Alendronate Sodium 70 mg Tablet Versus Fosamax® Under Fasting Conditions.

Teva Pharmaceuticals

Status and phase

Completed

Phase 1

Conditions

Healthy

Treatments

Drug: Alendronate Sodium Tablets 70mg

Drug: Fosamax® Tablets 70mg

Study type

Interventional

Funder types

Industry

Identifiers

NCT00835406

00161

Details and patient eligibility

About

The objective of this study is to compare the rate and extent of absorption of alendronate sodium 70 mg tablets (test) versus Fosamax® 70 mg tablets (reference) administered as a single dose of 70 mg under fasting conditions.
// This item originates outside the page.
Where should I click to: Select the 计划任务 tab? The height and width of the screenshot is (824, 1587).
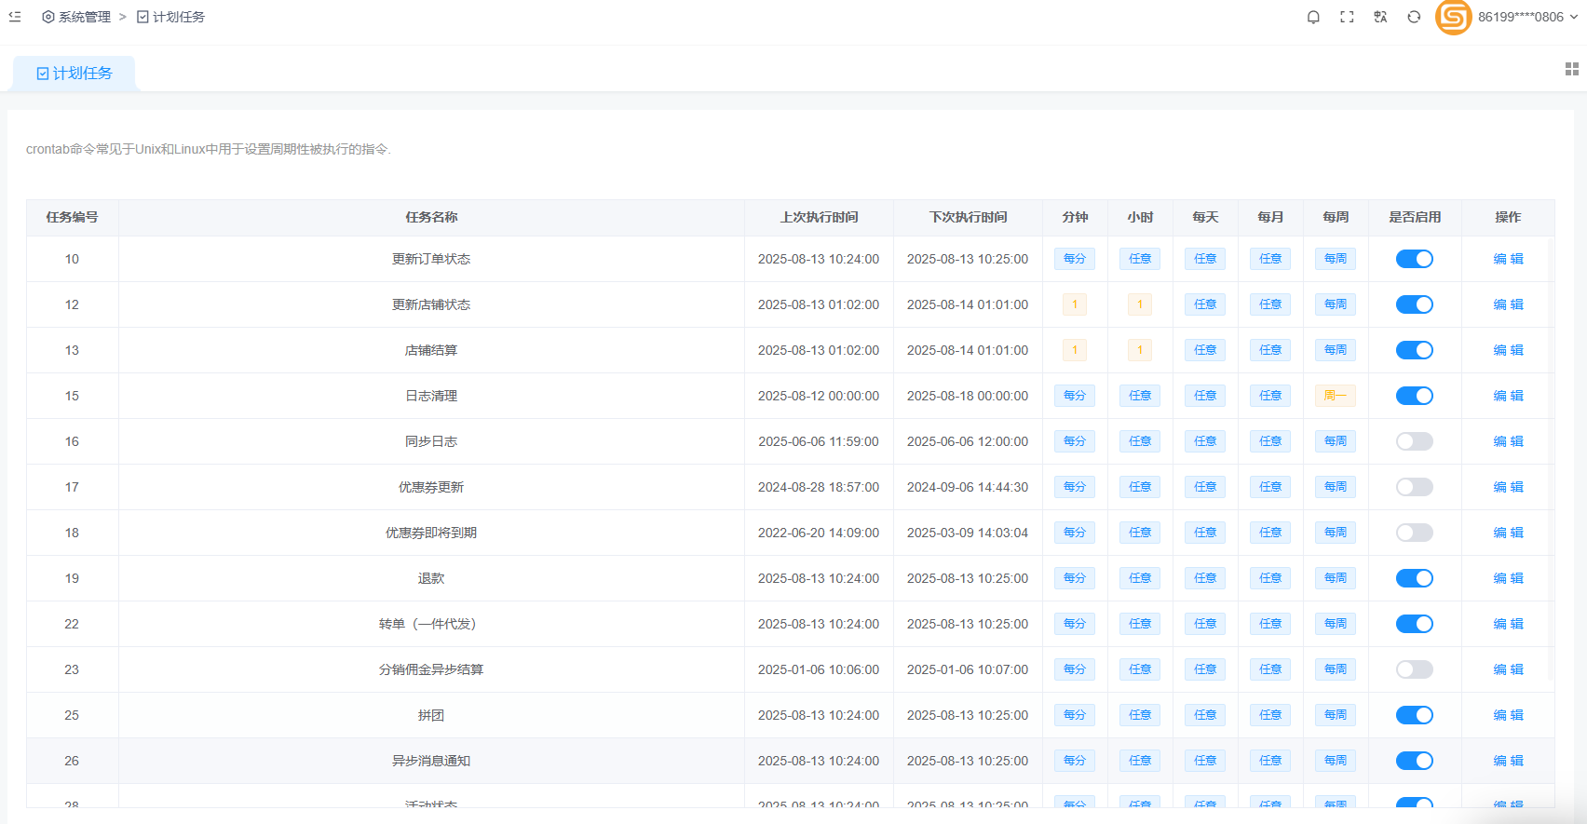[75, 74]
A review of pharmacokinetic data demonstrates Alendronate Sodium Tablets, 70 mg, manufactured and distributed by TEVA Pharmaceuticals USA are bioequivalent to Fosamax® Tablets, 70 mg, manufactured by Merck Sharp & Dohme, USA.

Full description

Criteria for Evaluation: FDA Bioequivalence Criteria

Statistical Methods: FDA bioequivalence statistical methods

Enrollment

140 patients

Sex

Male

Ages

18 to 45 years old

Volunteers

Accepts Healthy Volunteers

Inclusion criteria

Subjects will be males, non-smokers, between 18 and 45 years of age.
Subjects' weight will be within 15% of their ideal body weight based on the Table of "Desirable Weight of Adults", Metropolitan Life Insurance Company, 1983
Subjects should read, sign, and date an Informed Consent Form prior to any study procedures.
Subjects must complete all screening procedures within 28 days prior to the administration of study medication.

Exclusion criteria

Clinically significant abnormalities found during medical screening.
Any history or presence of significant neurological, hepatic, renal, endocrine, cardiovascular, pulmonary, hematologic, immunologic, psychiatric or metabolic disease.
Any clinically significant history of ongoing gastrointestinal problems or problems known to interfere with the absorption, distribution, metabolism or excretion of drugs (e.g. chronic diarrhea, inflammatory bowel diseases).
Clinically significant illnesses within 4 weeks of the administration of study medication.
Abnormal laboratory tests judged clinically significant.
ECG or vital signs abnormalities (clinically significant).
History of allergic reactions to alendronate or other related drugs (e.g. clodronate, etidronate and pamidronate).
History of allergic reactions to heparin.
Any food allergies, intolerances, restrictions, or special diet which in the opinion of the medical subinvestigator, contraindicates the subject's participation in this study.
Positive urine drug screen at screening or at check-in of period I.
Positive testing for hepatitis B, hepatitis C or HIV at screening.
Use of an investigational drug or participation in an investigational study, within 30 days prior to administration of the study medication.
Recent donation of plasma (500 mL) within 7 days or recent donation or significant loss of whole blood (450 mL) within 56 days prior to administration of the study medication.
History of significant alcohol abuse within six months of the screening visit or any indication of the regular use of more than two units of alcohol per day (1 Unit = 150mL of wine or 360 mL of beer or 45 mL of alcohol 40%).
Recent history of drug abuse or use of illegal drugs: use of soft drugs (such as marijuana, pot) within 3 months of the screening visit or hard drugs (such as cocaine, phencyclidine (PCP), crack) within 1 year of the screening visit.
Subjects who have used tobacco within 90 days of the start of the study.
Subjects who have taken prescription medication 14 days preceding administration of study medication or over-the-counter products 7 days preceding administration of study medication, except for topical products without systemic absorption.
Subjects who have taken any drugs known to induce or inhibit hepatic drug metabolism within 30 days prior to administration of the study medication (examples of inducers: barbiturates, carbamazepine, phenytoin, glucocorticoids, rifampin/rifabutin; examples of inhibitors: antidepressants, cimetidine, diltiazem, erythromycin, ketoconazole, MAO inhibitors, neuroleptics, verapamil, quinidine).
Subjects who have undergone clinically significant surgery 4 weeks prior to the administration of the study medication.
Any reason which, in the opinion of the medical subinvestigator, would prevent the subject from participating in the study.